What we still don’t know the truth of, despite the new piece added by Dale Lacy’s (Terry O’Quinn) letters to Alan Pangborn (Scott Glenn), is the true nature of the Kid (Bill Skarsgård). Lacy and Pangborn believe the Kid was the devil, while Amity and her followers believe him to be an angel. Either way, he has undeniable through mysterious powers, which seem to be further displayed in the statue that serves as a proxy for his presence, literally drawing the people of Castle Rock and Jerusalem’s Lot under its spell as they catatonically follow where it leads them, a parade that Joy joins. So who is he? Is he a devil that masqueraded as an angel to get Amity to do his bidding, and if so, to what purpose? A potentially terrifying but misunderstood angel that Lacy locked in a cage? Some other supernatural being who either endures or reappears through the years and is ultimately a cipher, open to interpretation and the attribution of meaning by those who see and use him? 

(In a non-narrative aside, one notable feature of streaming series that is particularly pronounced in taking these two episodes together is their very different run times: “Dirty” is a thirty-six minute episode, while “Caveat Emptor” runs fifty-three minutes. This is a range that would be difficult, if not impossible, to accommodate in traditional television programming blocks, with their firmly established run-times and ad breaks.
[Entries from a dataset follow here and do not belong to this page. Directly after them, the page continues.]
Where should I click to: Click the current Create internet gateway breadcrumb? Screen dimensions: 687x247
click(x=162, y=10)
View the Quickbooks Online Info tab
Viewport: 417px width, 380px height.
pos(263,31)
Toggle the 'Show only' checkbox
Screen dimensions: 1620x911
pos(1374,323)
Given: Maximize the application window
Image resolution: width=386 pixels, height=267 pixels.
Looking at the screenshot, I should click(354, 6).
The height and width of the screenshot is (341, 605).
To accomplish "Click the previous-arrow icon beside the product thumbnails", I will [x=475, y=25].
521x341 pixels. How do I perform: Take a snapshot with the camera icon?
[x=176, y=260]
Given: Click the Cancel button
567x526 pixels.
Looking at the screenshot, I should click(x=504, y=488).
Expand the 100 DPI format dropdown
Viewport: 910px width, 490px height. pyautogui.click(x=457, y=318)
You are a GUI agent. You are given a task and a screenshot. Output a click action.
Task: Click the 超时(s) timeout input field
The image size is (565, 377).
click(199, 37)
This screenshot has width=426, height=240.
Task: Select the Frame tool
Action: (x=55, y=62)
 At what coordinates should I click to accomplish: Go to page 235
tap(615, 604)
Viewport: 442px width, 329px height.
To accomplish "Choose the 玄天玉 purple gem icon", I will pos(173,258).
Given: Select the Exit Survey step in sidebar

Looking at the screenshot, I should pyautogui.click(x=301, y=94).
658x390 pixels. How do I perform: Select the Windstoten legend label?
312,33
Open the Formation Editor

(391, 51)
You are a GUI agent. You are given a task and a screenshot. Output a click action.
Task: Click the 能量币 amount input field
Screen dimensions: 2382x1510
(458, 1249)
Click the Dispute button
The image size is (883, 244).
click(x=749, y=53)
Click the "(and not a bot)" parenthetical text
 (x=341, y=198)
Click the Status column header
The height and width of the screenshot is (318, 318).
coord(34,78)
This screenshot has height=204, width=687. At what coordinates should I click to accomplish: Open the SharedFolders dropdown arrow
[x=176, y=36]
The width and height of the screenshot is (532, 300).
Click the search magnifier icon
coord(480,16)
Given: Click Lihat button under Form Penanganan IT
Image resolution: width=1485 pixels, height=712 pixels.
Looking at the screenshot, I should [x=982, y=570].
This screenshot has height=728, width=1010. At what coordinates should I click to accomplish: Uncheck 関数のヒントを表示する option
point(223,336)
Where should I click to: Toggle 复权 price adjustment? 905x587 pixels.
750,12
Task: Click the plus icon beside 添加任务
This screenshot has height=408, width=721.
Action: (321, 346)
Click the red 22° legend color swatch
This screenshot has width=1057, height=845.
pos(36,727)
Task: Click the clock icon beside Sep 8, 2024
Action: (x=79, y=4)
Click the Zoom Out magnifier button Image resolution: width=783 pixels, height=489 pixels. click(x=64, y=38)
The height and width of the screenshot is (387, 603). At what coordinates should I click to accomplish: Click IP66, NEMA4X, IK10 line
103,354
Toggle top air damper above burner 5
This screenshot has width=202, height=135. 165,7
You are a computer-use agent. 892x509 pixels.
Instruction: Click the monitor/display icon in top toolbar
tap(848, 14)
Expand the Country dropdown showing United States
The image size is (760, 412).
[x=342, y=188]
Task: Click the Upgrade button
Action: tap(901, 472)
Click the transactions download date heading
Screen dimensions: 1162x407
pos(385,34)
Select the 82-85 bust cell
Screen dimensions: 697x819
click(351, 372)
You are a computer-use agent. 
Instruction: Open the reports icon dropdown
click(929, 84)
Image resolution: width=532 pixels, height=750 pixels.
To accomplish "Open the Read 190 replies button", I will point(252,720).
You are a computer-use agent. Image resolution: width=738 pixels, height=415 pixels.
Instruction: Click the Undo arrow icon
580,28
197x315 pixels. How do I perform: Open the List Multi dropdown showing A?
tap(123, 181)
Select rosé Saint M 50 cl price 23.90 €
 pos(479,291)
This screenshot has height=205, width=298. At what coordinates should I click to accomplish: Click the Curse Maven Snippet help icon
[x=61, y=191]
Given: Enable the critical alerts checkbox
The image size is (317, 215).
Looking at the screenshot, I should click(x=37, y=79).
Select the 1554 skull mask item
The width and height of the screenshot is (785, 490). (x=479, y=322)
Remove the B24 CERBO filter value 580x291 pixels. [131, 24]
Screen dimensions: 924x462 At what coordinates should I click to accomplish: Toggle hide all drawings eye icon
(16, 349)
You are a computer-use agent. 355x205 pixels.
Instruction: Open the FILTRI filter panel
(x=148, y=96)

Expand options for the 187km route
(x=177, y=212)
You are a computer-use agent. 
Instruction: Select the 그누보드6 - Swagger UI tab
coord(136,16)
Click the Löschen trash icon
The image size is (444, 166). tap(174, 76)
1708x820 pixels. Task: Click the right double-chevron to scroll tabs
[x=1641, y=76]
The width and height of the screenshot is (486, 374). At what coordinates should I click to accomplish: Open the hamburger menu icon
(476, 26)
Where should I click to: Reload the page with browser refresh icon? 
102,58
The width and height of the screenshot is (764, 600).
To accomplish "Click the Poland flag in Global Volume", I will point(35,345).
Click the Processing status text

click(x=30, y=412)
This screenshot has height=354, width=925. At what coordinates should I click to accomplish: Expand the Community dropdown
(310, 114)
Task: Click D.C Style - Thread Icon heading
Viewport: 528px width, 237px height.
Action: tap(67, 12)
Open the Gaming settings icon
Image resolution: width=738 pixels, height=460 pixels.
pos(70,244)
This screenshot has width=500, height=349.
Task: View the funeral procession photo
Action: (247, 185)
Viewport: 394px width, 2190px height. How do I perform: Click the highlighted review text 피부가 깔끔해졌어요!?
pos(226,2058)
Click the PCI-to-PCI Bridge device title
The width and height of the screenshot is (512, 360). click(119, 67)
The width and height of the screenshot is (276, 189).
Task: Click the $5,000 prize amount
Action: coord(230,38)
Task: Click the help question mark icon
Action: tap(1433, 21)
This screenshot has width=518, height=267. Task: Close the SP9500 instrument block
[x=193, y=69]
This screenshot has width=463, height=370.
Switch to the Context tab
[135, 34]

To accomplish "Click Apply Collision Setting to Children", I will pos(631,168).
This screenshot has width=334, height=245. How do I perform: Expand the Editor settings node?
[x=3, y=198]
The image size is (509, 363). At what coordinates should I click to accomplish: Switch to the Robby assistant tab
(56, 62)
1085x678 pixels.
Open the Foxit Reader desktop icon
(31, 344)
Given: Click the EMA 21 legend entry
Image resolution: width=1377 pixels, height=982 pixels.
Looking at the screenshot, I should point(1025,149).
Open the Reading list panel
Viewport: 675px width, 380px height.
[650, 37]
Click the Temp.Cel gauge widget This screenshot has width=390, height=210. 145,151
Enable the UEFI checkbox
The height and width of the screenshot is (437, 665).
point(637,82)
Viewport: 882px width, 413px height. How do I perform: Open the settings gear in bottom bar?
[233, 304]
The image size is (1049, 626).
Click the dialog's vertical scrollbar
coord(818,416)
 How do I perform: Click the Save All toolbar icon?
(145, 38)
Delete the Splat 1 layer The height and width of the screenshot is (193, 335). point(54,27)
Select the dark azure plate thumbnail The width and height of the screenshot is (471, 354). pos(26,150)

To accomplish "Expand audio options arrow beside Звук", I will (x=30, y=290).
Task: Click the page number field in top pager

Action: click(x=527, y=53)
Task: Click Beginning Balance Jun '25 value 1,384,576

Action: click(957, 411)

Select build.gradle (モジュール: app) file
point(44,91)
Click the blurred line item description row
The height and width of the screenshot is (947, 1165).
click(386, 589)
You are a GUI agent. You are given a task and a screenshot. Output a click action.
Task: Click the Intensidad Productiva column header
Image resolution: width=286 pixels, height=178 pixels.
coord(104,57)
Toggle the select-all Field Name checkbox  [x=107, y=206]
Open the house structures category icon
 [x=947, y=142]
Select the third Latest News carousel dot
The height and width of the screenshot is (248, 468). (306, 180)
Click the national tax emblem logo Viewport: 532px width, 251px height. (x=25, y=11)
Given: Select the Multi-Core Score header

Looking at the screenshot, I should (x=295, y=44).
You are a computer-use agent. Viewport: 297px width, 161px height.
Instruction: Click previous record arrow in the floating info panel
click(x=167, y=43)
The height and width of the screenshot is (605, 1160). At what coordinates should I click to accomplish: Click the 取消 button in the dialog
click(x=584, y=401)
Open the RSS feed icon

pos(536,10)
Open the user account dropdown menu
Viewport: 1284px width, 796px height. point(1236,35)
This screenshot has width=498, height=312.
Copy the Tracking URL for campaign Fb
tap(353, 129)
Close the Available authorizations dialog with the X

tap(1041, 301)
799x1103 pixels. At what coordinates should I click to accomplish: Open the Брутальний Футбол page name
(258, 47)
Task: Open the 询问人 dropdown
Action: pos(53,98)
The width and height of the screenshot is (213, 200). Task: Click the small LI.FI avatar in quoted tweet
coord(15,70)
But as a Hulu streaming original series, those restrictions don’t apply, which is a blessing. I’m sure “Dirty” could have been longer, with scenes added to stretch the run-time, and “Caveat Emptor” could have been condensed, but I would hate to think what depth and complexity would have been lost by doing so. In the streaming format, with this flexibility, Castle Rock is able to use these individual episodes to tell the stories it wants to tell in the way that best suits those stories and the larger series. The original streaming format absolutely, unquestionably empowered Castle Rock to tell these stories in the most impactful way possible, and I’m grateful for that). 

The desolate and post-apocalyptic seeming Castle Rock that the statue leaves in its wake is unnerving, with deserted cars, empty streets, and resounding silence further emphasizing the isolation of the towns and more specifically, the handful of characters who are still resisting and struggling to survive or escape. 

At the end of “Dirty” and “Caveat Emptor,” many of the characters know one another more authentically than they ever have before, with particularly significant shifts in the relationships between Annie and Joy, and Nadia and Pop. But in the episodes’ final moments, those labyrinthine spaces reassert themselves, separating the characters from one another, leaving them uncertain of how to survive, who their loved ones may become, and what comes next.